The black body sex sexuality and sexual orientation

The black political subject is an embodied subject. Since the days of the transatlantic slave trade, the bodies of African and African-descended women and men have been sites of political, economic, and sexual desire. European and European American representative esthetics further scaled these black bodies as primitive, lascivious, repugnant. This evaluation was at once religious and moral. It reflected white Western Christianity's ambivalence toward the body, sex, and sexuality. Yet Stuart Hall reminds us of the agency and creativity of the black political subject in using the body as a "canvas" on which to counter degrading definition and representation, to express oppositional aesthetics, and to mediate resistance and elegance (Hall 1992: 2 7).

Womanist theology in the United States presents one way of probing the experience of black embodiment and of contesting the biased ways in which African American women have been and continue to be perceived in African American religious, cultural, and interpersonal contexts (Cannon 1995; Williams 1993; Gilkes 2001). As a critical discursive strategy, womanist analysis proposes an esthetics capable and worthy of reclaiming and caring for black women's (and men's) minds, hearts, bodies, sex, and sexuality (hooks 1992; Townes 1998). Kelly Brown Douglas critiques not only the racism that has led to the "domination and demonization" of black bodies, but black theology's and the black church's avoidance of constructive discourse about sex and sexuality. Douglas also questions the neglect of HIV/AIDS which has placed black bodies at grave risk on a global scale (Douglas 1999: 22, 87-108, 139-41). Without dismissing the gravity of this neglect and the responsibility of theology and church, James Evans connects it to the fear and suspicion generated by the syphilis experiments conducted on black male prisoners in Tuskegee, Alabama, from 1932 to 1972. The Tuskegee experiment "confirmed the historical assumption that black bodies could be sacrificed for the health of others" (Evans 1997: 58).

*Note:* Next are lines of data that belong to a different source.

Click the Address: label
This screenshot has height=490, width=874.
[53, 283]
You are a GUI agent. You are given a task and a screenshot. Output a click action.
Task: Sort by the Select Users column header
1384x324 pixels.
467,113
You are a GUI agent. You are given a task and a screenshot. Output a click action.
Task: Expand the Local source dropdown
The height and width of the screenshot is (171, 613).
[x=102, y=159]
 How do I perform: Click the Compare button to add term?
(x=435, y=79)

Caribbean theology, like other black political theologies, has appropriated from Latin American theologies of liberation the methodological assumption of the hermeneutical privilege of the poor and oppressed. Theresa Lowe-Ching, a Jamaican of Chinese ancestry, utilizes this assumption to point out the absence of references to the experience of women in Caribbean theology and the dearth of women theologians in the region. Lowe-Ching and Cuban theologian Ofelia Ortega maintain that feminist analysis cannot be discredited as a foreign import (1999). Lowe-Ching declares that "values emphasized in the feminist perspective, i.e., integrity, inclusion, collaboration and mutuality" cannot be dismissed as "antidotes to crisis-causing problems," but ought to participate fully in "fashioning a total way of regarding and approaching the Caribbean reality" (Lowe-Ching 1995: 30).